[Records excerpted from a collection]
____________________

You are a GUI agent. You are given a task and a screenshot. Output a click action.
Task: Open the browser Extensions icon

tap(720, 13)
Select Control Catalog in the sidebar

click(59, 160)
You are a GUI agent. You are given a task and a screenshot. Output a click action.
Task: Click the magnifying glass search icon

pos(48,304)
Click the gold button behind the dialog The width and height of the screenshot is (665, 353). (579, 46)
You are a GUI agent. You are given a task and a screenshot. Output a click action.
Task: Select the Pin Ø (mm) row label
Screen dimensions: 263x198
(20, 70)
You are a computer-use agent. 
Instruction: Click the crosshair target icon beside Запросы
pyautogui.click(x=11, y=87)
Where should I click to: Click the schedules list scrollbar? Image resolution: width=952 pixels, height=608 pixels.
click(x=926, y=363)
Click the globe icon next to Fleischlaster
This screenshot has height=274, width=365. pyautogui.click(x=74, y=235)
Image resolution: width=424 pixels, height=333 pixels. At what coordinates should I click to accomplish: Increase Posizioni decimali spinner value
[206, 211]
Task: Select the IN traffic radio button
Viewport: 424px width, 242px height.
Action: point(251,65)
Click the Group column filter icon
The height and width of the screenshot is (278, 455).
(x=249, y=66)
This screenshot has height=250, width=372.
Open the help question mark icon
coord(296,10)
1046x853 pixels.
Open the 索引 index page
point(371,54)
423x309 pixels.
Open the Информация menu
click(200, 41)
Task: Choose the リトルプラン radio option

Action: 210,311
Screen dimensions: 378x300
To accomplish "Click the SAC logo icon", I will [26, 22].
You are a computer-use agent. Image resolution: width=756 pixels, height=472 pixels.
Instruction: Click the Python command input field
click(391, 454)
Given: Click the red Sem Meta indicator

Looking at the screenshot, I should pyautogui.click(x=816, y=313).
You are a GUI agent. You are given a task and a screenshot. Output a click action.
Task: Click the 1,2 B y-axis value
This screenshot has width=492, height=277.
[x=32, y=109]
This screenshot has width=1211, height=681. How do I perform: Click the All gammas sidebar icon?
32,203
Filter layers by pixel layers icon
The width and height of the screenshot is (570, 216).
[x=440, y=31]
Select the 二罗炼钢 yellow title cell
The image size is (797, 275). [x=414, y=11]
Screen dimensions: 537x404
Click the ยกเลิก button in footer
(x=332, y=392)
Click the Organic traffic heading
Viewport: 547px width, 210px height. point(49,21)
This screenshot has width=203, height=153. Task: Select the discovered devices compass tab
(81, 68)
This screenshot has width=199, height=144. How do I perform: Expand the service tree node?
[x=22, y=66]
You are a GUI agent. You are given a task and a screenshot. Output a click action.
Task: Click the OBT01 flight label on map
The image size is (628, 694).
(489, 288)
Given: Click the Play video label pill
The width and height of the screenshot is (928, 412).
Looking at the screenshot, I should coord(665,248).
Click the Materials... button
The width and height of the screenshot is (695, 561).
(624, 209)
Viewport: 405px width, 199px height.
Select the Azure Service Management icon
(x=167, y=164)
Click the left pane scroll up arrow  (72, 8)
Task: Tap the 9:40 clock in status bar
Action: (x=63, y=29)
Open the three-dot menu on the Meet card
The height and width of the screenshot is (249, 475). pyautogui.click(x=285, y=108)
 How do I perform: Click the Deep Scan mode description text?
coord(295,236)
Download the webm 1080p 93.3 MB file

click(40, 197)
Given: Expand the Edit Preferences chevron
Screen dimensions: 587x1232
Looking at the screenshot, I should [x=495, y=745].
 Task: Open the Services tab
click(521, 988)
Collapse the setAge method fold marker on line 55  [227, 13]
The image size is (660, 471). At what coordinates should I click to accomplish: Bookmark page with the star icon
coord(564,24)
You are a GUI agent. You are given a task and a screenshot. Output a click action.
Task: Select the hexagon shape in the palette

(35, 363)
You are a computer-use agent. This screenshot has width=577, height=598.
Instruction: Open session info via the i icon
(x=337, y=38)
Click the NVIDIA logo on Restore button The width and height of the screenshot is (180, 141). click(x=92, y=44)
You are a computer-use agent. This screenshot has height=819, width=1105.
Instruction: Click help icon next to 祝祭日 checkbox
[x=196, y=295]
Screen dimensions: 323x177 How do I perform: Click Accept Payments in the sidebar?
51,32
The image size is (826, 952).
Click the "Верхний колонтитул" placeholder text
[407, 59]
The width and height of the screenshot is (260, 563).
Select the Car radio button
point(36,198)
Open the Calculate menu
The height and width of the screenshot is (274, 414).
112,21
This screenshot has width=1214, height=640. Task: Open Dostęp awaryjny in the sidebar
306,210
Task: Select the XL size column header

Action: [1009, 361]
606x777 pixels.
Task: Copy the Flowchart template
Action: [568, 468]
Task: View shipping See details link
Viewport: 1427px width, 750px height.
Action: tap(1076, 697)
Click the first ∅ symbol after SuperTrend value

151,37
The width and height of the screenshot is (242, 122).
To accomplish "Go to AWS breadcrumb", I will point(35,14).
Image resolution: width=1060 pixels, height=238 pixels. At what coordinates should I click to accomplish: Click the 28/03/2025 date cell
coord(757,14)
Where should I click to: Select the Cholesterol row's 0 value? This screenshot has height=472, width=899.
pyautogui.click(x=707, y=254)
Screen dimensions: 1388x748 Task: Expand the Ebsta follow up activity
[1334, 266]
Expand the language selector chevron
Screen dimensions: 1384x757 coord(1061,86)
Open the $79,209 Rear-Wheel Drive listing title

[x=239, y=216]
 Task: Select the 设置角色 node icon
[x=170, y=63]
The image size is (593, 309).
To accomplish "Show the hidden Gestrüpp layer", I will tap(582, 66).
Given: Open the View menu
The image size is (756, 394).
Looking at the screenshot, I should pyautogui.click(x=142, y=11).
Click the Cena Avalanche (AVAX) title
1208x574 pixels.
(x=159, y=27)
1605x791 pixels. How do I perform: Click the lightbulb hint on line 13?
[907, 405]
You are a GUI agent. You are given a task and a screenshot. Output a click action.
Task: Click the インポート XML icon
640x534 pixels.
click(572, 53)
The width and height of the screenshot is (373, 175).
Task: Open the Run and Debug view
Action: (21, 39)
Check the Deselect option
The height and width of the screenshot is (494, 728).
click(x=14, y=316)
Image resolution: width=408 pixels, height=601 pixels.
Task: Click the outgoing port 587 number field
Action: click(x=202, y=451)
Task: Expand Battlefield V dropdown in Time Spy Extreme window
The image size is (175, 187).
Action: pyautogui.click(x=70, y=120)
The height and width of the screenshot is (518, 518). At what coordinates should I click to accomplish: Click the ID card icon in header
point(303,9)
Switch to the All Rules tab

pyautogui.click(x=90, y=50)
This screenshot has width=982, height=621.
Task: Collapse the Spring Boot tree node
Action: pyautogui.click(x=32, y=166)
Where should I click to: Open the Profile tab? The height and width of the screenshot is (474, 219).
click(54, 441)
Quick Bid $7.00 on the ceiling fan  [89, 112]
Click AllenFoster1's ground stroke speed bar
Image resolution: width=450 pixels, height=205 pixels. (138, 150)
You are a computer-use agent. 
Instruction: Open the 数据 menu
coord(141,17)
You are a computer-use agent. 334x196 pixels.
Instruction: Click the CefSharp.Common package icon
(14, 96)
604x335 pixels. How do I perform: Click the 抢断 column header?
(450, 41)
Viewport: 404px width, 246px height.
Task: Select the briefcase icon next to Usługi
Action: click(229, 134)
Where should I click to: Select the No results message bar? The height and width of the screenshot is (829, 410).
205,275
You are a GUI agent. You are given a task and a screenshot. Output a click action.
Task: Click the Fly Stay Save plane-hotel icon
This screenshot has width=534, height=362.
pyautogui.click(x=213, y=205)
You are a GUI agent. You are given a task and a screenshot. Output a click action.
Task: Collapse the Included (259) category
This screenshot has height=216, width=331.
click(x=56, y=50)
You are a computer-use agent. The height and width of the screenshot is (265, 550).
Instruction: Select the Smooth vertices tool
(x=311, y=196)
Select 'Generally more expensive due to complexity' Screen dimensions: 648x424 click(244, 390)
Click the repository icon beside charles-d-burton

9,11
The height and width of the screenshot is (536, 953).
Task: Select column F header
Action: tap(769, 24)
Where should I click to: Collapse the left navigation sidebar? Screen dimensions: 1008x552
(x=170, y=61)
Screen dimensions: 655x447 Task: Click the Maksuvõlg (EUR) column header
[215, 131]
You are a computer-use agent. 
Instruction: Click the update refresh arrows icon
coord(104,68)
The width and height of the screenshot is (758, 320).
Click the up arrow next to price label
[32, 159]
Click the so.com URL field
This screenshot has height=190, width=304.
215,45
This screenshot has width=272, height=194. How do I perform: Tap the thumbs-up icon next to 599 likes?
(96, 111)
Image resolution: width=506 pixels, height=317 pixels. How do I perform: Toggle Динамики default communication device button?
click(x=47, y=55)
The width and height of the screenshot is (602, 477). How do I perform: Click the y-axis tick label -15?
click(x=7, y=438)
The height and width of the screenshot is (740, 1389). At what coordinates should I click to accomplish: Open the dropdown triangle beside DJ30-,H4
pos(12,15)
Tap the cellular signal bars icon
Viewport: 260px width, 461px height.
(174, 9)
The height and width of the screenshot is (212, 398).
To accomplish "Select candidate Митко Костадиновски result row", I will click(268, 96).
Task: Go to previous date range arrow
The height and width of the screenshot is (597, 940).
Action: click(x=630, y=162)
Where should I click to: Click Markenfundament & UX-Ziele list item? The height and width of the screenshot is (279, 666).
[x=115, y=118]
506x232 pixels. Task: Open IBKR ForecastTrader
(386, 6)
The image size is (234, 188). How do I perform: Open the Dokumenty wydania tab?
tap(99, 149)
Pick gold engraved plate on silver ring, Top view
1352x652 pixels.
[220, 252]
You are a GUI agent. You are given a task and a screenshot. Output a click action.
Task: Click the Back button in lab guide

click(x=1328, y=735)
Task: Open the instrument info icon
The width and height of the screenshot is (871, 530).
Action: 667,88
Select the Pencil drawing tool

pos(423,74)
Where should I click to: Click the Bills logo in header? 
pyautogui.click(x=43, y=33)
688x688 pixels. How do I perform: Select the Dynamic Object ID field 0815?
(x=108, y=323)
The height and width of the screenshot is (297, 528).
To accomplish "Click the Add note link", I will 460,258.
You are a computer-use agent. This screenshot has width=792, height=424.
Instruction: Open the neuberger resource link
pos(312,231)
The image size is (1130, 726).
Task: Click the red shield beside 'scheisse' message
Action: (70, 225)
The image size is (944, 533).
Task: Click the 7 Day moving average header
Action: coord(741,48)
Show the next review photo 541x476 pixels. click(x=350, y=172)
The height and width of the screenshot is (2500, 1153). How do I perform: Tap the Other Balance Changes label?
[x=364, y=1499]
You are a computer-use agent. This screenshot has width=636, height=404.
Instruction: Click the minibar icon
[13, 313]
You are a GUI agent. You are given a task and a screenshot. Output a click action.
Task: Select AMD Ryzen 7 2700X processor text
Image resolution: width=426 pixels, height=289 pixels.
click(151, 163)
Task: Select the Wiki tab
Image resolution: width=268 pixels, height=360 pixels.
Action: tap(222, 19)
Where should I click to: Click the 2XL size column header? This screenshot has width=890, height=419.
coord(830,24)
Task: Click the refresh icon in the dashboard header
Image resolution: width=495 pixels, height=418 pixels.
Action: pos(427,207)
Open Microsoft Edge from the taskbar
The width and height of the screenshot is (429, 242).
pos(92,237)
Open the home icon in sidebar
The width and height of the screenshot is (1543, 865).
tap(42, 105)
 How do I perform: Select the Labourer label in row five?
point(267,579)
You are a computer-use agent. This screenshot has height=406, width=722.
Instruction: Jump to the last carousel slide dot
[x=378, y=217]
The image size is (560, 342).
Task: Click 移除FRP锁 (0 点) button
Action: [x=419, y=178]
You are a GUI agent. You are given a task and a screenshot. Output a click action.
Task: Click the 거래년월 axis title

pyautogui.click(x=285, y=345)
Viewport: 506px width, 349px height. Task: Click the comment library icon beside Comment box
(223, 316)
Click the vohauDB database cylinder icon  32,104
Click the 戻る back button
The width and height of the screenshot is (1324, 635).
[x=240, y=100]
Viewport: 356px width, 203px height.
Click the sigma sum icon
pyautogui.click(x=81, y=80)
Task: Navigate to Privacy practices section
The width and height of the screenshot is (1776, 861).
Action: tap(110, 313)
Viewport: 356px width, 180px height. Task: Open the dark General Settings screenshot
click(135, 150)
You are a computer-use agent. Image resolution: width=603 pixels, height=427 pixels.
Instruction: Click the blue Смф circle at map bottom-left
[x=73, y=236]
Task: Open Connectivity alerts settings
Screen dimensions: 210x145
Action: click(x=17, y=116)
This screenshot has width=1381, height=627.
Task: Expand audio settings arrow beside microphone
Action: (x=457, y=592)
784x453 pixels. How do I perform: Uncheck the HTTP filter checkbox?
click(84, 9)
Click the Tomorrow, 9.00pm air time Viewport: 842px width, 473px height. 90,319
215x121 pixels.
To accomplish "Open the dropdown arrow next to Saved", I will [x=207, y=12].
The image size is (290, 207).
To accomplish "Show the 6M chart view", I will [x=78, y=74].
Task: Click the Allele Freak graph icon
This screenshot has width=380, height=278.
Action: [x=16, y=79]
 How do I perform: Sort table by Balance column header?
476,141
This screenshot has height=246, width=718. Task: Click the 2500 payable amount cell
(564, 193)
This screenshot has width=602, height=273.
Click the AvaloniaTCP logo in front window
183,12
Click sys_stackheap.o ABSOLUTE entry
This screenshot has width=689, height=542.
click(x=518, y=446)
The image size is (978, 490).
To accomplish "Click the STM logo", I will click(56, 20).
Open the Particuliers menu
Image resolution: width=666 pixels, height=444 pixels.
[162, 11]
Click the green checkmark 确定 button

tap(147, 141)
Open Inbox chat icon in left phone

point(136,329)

____________________

* _Exercise requirements_
Pull every line containing the word "computer" out of the entries above.

* _Output below_
You are a computer-use agent. 
You are a computer-use agent. Image resolution: width=756 pixels, height=472 pixels.
You are a computer-use agent. This screenshot has width=577, height=598.
You are a computer-use agent. This screenshot has height=819, width=1105.
You are a computer-use agent. 
You are a computer-use agent. 334x196 pixels.
You are a computer-use agent. The height and width of the screenshot is (265, 550).
You are a computer-use agent. 
You are a computer-use agent. This screenshot has width=792, height=424.
You are a computer-use agent. This screenshot has width=636, height=404.
You are a computer-use agent. This screenshot has height=406, width=722.
You are a computer-use agent. Image resolution: width=603 pixels, height=427 pixels.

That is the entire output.